* Exercise aim:
Please set down, unchanged, the line containing "Informations légales (630, 2172)" and all the lines that follow it until the data below ends.

* Available data:
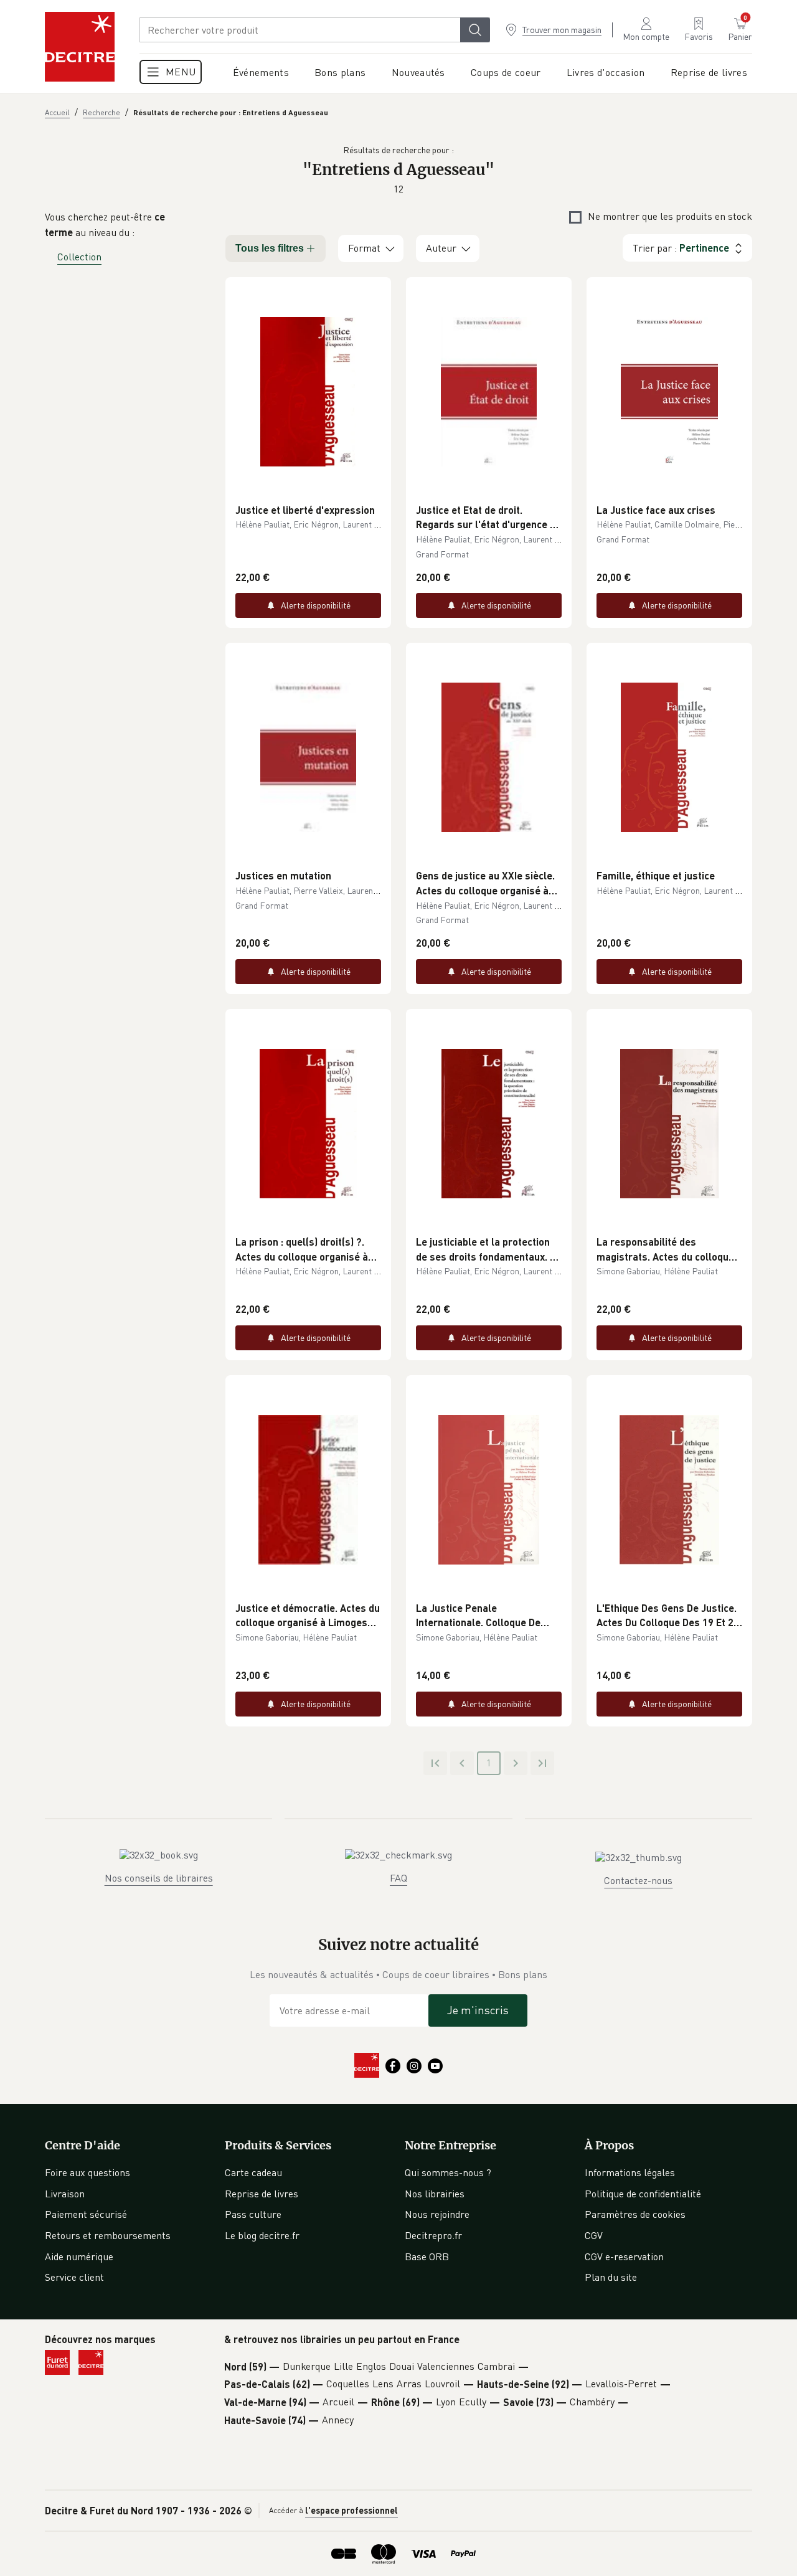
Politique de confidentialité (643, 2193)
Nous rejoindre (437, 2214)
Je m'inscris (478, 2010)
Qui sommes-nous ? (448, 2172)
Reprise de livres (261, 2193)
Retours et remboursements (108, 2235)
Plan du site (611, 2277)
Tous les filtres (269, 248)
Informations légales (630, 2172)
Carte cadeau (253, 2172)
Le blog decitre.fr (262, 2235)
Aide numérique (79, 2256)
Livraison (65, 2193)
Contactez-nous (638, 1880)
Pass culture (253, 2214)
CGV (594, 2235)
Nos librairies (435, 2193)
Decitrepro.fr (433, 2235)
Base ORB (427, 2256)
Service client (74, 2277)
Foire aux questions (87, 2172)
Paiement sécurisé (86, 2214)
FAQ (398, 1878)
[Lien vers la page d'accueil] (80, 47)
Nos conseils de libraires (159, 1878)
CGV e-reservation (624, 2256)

* Exercise solution:
Informations légales (630, 2172)
Carte cadeau (253, 2172)
Le blog decitre.fr (262, 2235)
Aide numérique (79, 2256)
Livraison (65, 2193)
Contactez-nous (638, 1880)
Pass culture (253, 2214)
CGV (594, 2235)
Nos librairies (435, 2193)
Decitrepro.fr (433, 2235)
Base ORB (427, 2256)
Service client (74, 2277)
Foire aux questions (87, 2172)
Paiement sécurisé (86, 2214)
FAQ (398, 1878)
[Lien vers la page d'accueil] (80, 47)
Nos conseils de libraires (159, 1878)
CGV e-reservation (624, 2256)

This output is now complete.